The link between Henry VII and the Herberts is complex. It was Sir William’s son, the first Herbert earl of Pembroke, who captured and imprisoned Henry’s father Edmund Tudor at Carmarthen and was arguably partly responsible for his death. When Herbert captured Pembroke Castle in 1461 he got custody of young Henry, and the boy was brought up for some years at Raglan. So you maybe have a kind of Stockholm Syndrome in the relationship – given that Edmund died before Henry was born, Henry could still have looked on William as a sort of father figure.
Someone asked whether, bearing in mind that men like William Marshall (albeit in an earlier age) were still fighting in their early 70s, do we know that William ap Thomas was too old to fight or is that just an assumption from his age?

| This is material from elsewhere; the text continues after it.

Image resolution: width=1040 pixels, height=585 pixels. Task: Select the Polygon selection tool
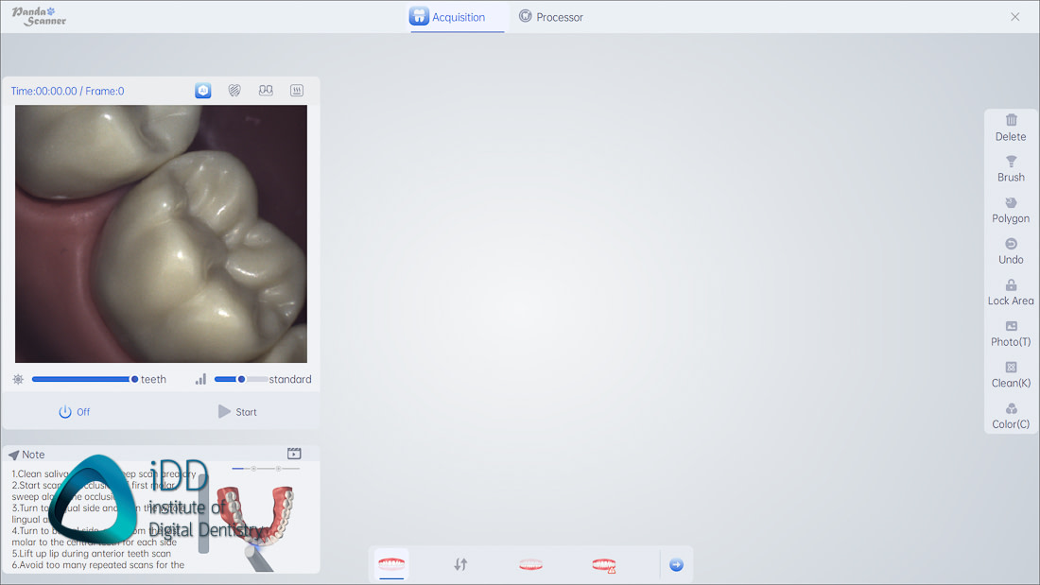(1010, 209)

And the answer is that yes, I was assuming it. Armour isn’t my field so I’m relying on Toby Capwell. He has said that he has examples of people in out-of-date armour and has assumed it was the armour they wore when they were involved in fighting, and that he has come across people being described as ‘broken down’ by their armour. Chain mail is heavy but plate armour is I think even heavier. There’s also the fact that his work on the detail of C15 armour suggests that even men of William ap Thomas’s class actually fought on foot, which would have made it even more physically demanding.

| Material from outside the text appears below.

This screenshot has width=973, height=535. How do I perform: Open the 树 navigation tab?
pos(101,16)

However, a discussion in Twitter (yes, we do have serious academic discussions on Twitter – it’s not just for silly political name-calling, it’s incredibly useful and there is a huge amount of specialist expertise out there) with @DrAdamChapman and @AndrewAyton suggests there is more to it than that. Adam mentioned Sir Matthew Gurney (d. 1406) apparently in his 90s – who was certainly in the Calais garrison in the 1380s. Being in a garrison was arguably a bit different from fighting in the field – but Andrew then referred to Guy, Lord Brian (d. 1390), who must have been about 70 when he led a retinue in a naval expedition in 1378.
So what is the significance of Sir William’s very up-to-date armour? Was he keeping kitted up in case he was needed? or was it just what the Nottinghamshire alabastermen had on hand? Toby Capwell does say there are some difficulties with the armour on a group of effigies of which this is one (specifically the carvers seem to have had difficulties with how the helmets worked). More thought needed!
Ann Adams asked about the inscription and the heraldry on Richard Herbert of Ewyas’s tomb – was there anything to indicate illegitimacy?
The inscription on Richard Herbert’s tomb has been damaged and restored – but we do have the invaluable Symonds who recorded it as ‘Hic jacet Richardus Herbert armiger qui obiit xij die Septemb. a. D’ni MCCCCCXo et a’o regni regis Henrici Octavi 2o: cujus a’i’e p’ d’ a’ ‘ . I can’t see anything in the heraldry that would indicate illegitimacy, though there may have been something on the shields on the tomb chest.
Regarding illegitimacy, though, this may be affected by the fact that the law of the March was basically Welsh law, certainly as far as land law was concerned, and Welsh law has no concept of illegitimacy. What counts is acknowledgement of paternity – so if William acknowledged Richard as his son, that was pretty much that.
Meanwhile … we went back for another look at Abergavenny, but that will need another blog post.